Extracted records
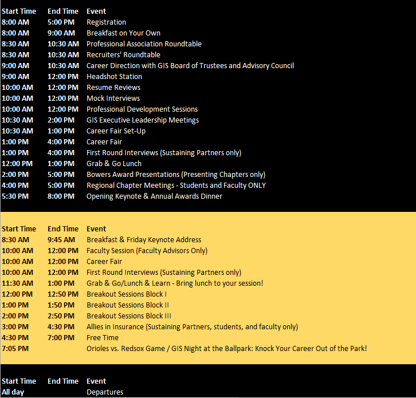The image size is (416, 398).
Task: Select the Career Fair Set-Up event
Action: [116, 131]
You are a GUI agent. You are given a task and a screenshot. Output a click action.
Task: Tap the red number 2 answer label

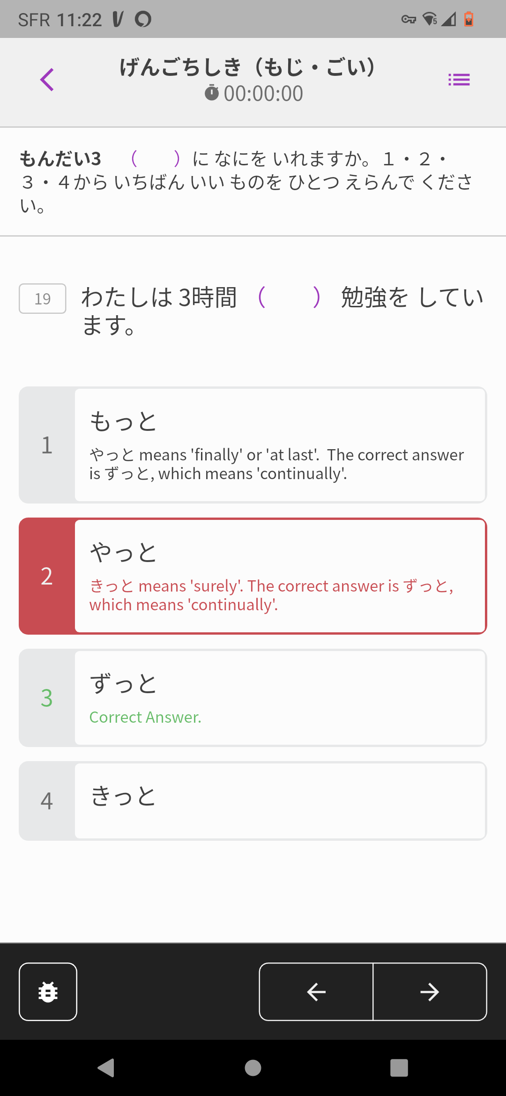(47, 576)
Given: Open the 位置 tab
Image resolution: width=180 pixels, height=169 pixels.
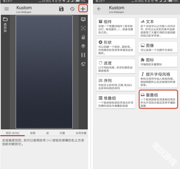Looking at the screenshot, I should (62, 133).
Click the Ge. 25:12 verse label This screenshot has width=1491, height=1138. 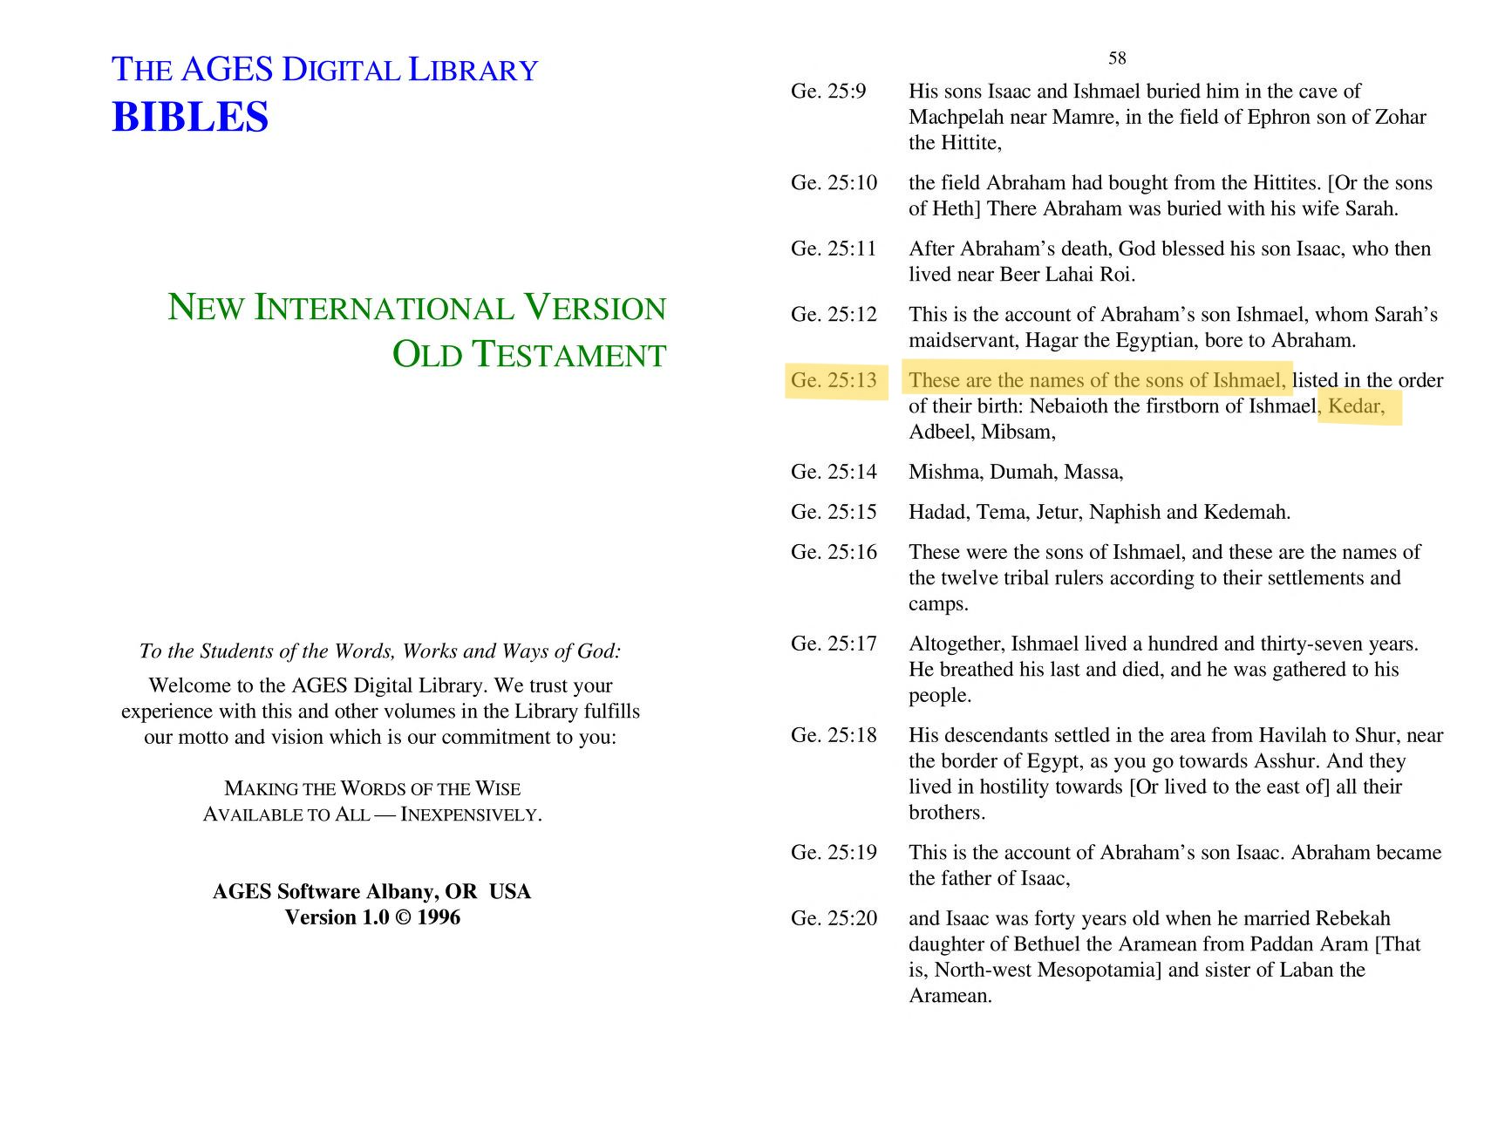[x=834, y=315]
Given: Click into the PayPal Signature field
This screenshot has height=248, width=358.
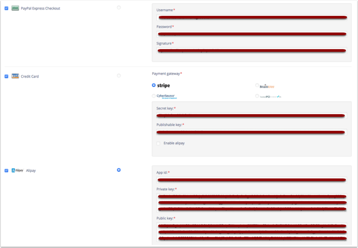Looking at the screenshot, I should pos(251,51).
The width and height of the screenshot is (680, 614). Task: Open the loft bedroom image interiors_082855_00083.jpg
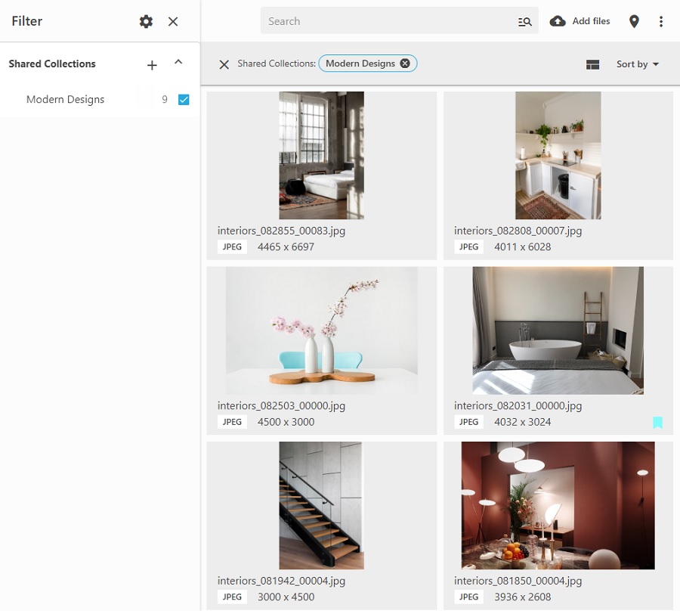pos(321,155)
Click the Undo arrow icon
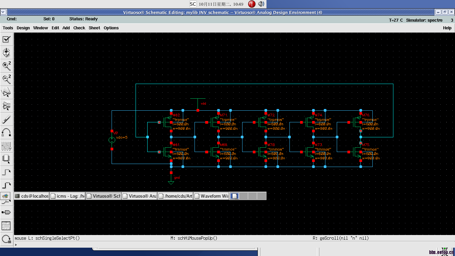Viewport: 455px width, 256px height. tap(6, 132)
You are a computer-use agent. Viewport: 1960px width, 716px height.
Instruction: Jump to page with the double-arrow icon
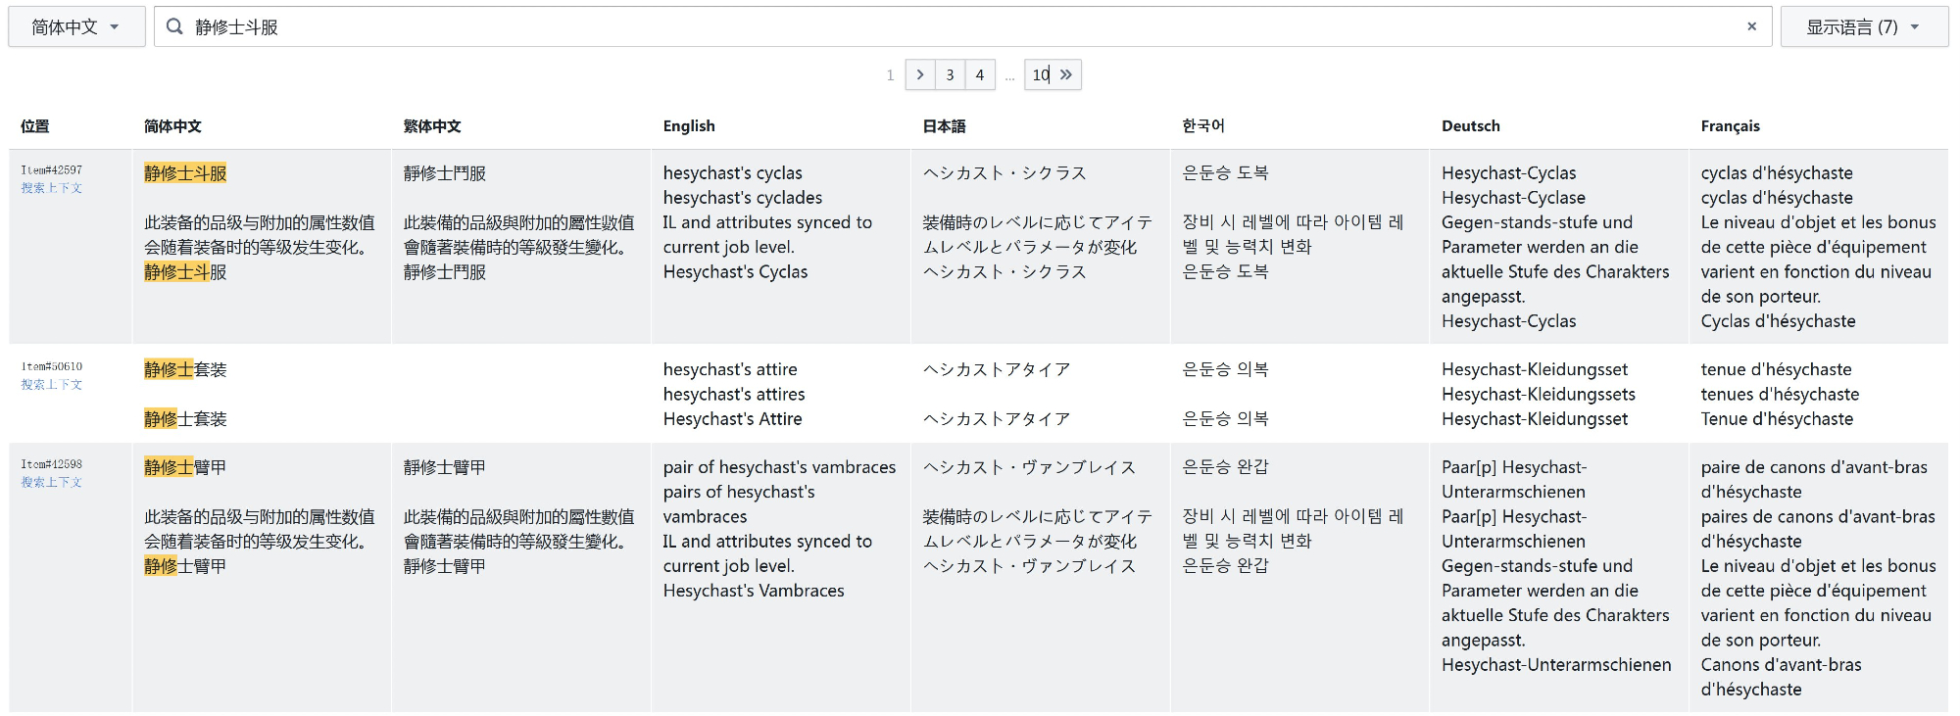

Problem
Where does the word "agent" appear in the records above? Return every line that holds it.

Solved problem
You are a GUI agent. You are given a task and a screenshot. Output a click action.
You are a computer-use agent. Viewport: 1960px width, 716px height.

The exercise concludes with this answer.